* The default Colab environment already comes with TensorFlow and Keras installed.
* All the other libraries except them are added by using pip command with **!** symbol.

```python
!pip install package_name
```

* To use the GPU runtime with Colab, select Runtime > Change Runtime Type in the menu and select GPU for the Hardware Accelerator.

***

# Constant Tensors and Variables

* To do something on TensorFlow, tensors are used. Also, tensors must be created with some initial value.

* For instance, it could be created with all-zero, all-one or random values.

In [None]:
import tensorflow as tf

## All-Zero Tensors

In [None]:
x = tf.zeros(shape=(2,1))
print(x)

tf.Tensor(
[[0.]
 [0.]], shape=(2, 1), dtype=float32)


## All-One Tensors

In [None]:
y = tf.ones(shape=(2,1))
print(y)

tf.Tensor(
[[1.]
 [1.]], shape=(2, 1), dtype=float32)


## Random Value Tensors

In [None]:
z = tf.random.normal(shape=(2,1), mean=0., stddev=1.)
print(z)

tf.Tensor(
[[-0.4876375]
 [-2.4249372]], shape=(2, 1), dtype=float32)


It makes a tensor of random values drawn from a normal distribution with mean 0 and standard deviation 1.

In [None]:
w = tf.random.uniform(shape=(2,1), minval=0., maxval=1.)
print(w)

tf.Tensor(
[[0.02193677]
 [0.06778741]], shape=(2, 1), dtype=float32)


It makes a tensor of random values drawn from a uniform distribution between 0 and 1.

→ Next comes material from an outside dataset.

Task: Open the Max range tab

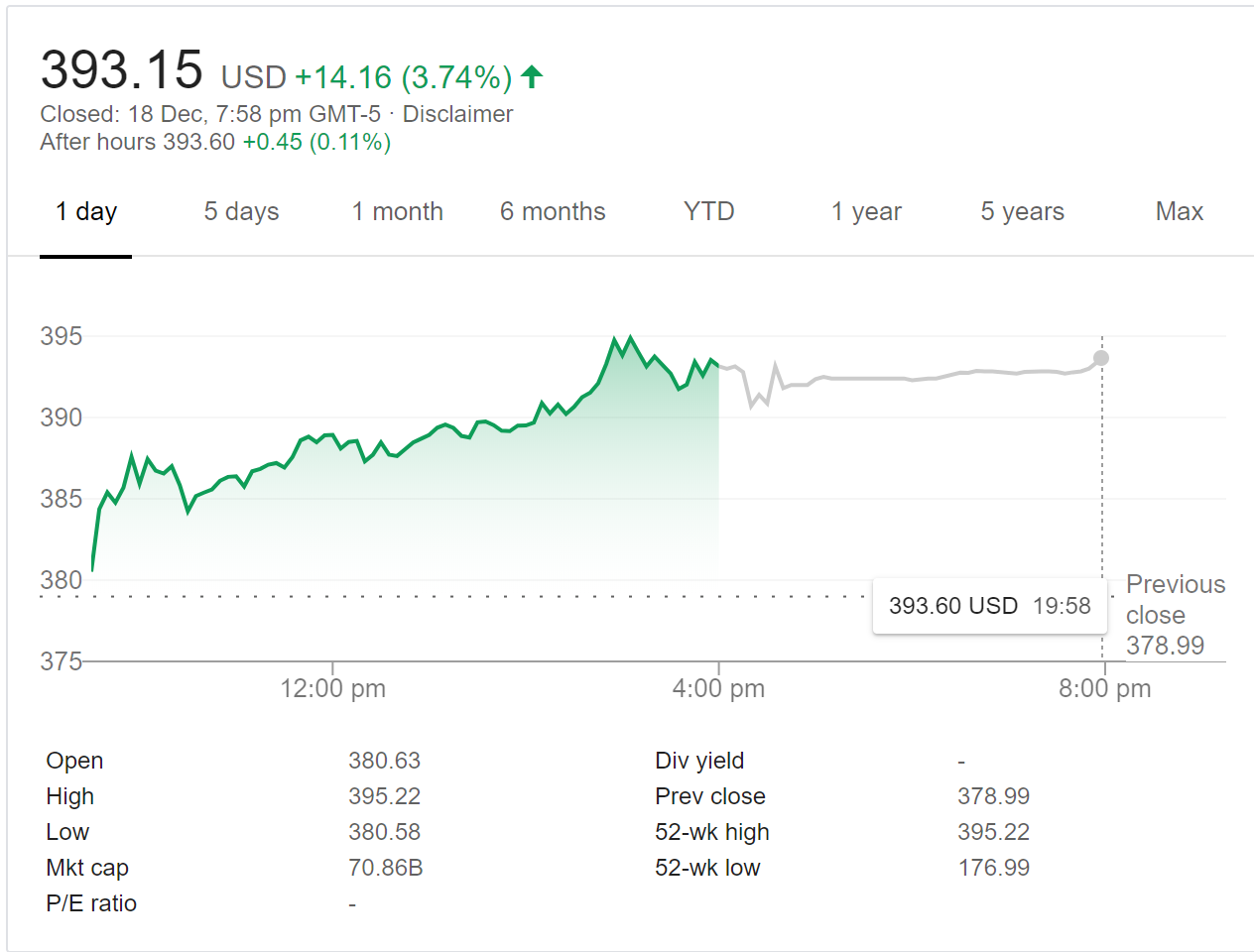Action: (x=1179, y=211)
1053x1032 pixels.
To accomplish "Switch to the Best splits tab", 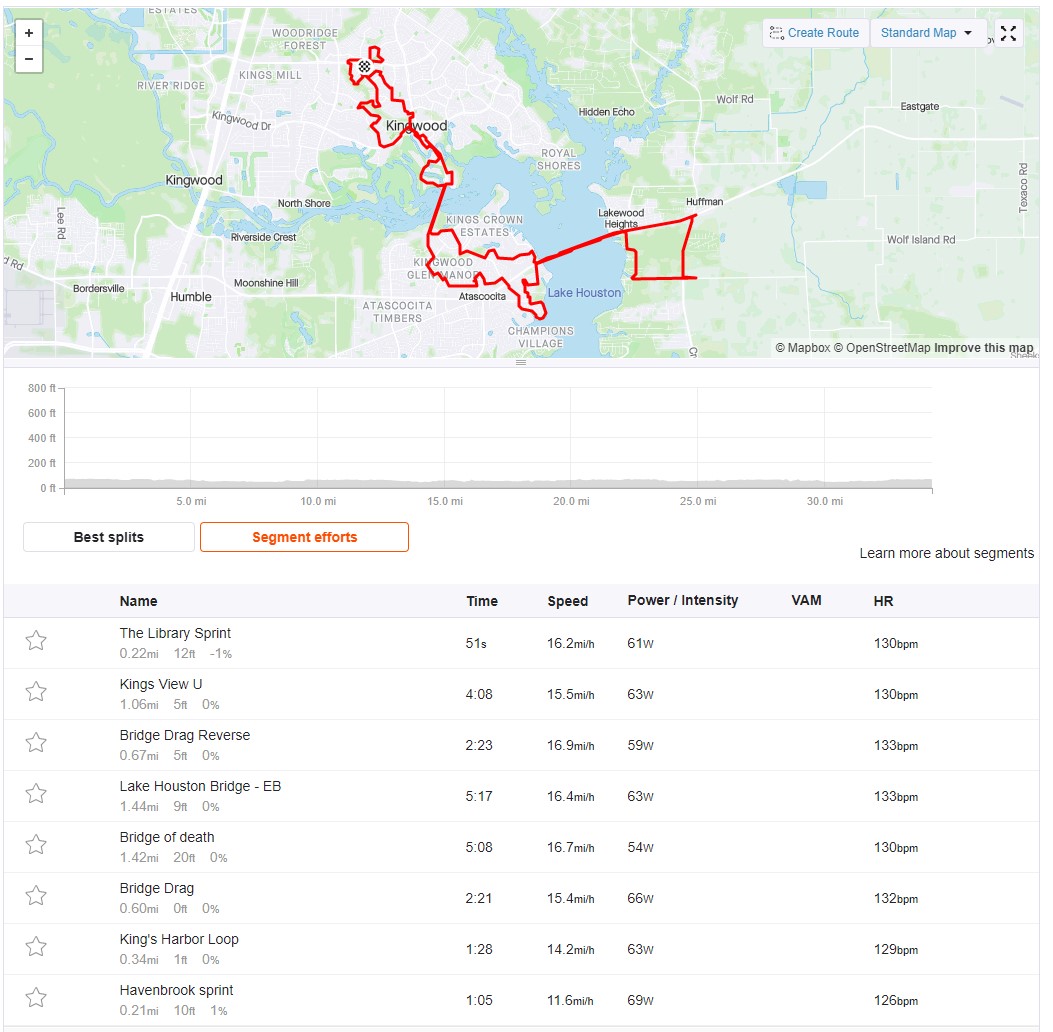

* A significant difference between NumPy arrays and TensorFlow tensors is that TensorFlow tensors **aren’t assignable**.
* **tf.Variable** is the class meant to manage modifiable state in TensorFlow.

In [None]:
q = tf.Variable(initial_value=tf.random.normal(shape=(2,1)))
print(q)

<tf.Variable 'Variable:0' shape=(2, 1) dtype=float32, numpy=
array([[-1.6440791 ],
       [-0.29095608]], dtype=float32)>


That's the way of creating a variable.

In [None]:
q.assign(tf.ones(shape=(2,1)))
print(q)

<tf.Variable 'Variable:0' shape=(2, 1) dtype=float32, numpy=
array([[1.],
       [1.]], dtype=float32)>


This is the way of reassigning.

In [None]:
q[0,0].assign(7.)
print(q)

<tf.Variable 'Variable:0' shape=(2, 1) dtype=float32, numpy=
array([[7.],
       [1.]], dtype=float32)>


That's called as subset value assigning.

In [None]:
q.assign_add(tf.ones((2,1)))
print(q)

<tf.Variable 'Variable:0' shape=(2, 1) dtype=float32, numpy=
array([[8.],
       [2.]], dtype=float32)>


TensorFlow offers basic arithmethical operations such as **assign_add**, **square**, **sqrt**, **matmul** etc.

**matmul** takes the product of two tensors.

***

# GradientTape

* TensorFlow seems to look a lot like NumPy. But here’s something NumPy can’t do: retrieve the gradient of any differentiable expression with respect to any of its inputs.

In [None]:
input_var = tf.Variable(initial_value=3.)
print(input_var)

with tf.GradientTape() as tape:
  result = tf.square(input_var)
  gradient = tape.gradient(result, input_var)

  print(result)
  print(gradient)

<tf.Variable 'Variable:0' shape=() dtype=float32, numpy=3.0>
tf.Tensor(9.0, shape=(), dtype=float32)
tf.Tensor(6.0, shape=(), dtype=float32)


* This is most commonly used to retrieve the gradients of the loss of a model with respect to its weights: **gradients = tape.gradient(loss, weights)**.

> So far, you’ve only seen the case where the input tensors in tape gradient() were TensorFlow variables. It’s actually possible for these inputs to be any arbitrary tensor. However, only trainable variables are tracked by default. With a constant tensor, you’d have to manually mark it as being tracked by calling _tape.watch()_ on it.



In [None]:
input_const = tf.constant(3.)
print(input_const)

with tf.GradientTape() as tape:
  tape.watch(input_const)
  result = tf.square(input_const)
  gradient = tape.gradient(result, input_const)

  print(result)
  print(gradient)

tf.Tensor(3.0, shape=(), dtype=float32)
tf.Tensor(9.0, shape=(), dtype=float32)
tf.Tensor(6.0, shape=(), dtype=float32)


> Why is this necessary? Because it would be too expensive to preemptively store the information required to compute the gradient of anything with respect to anything. To avoid wasting resources, the tape needs to know what to watch.

* The gradient tape is a powerful utility, even capable of computing second-order gradients.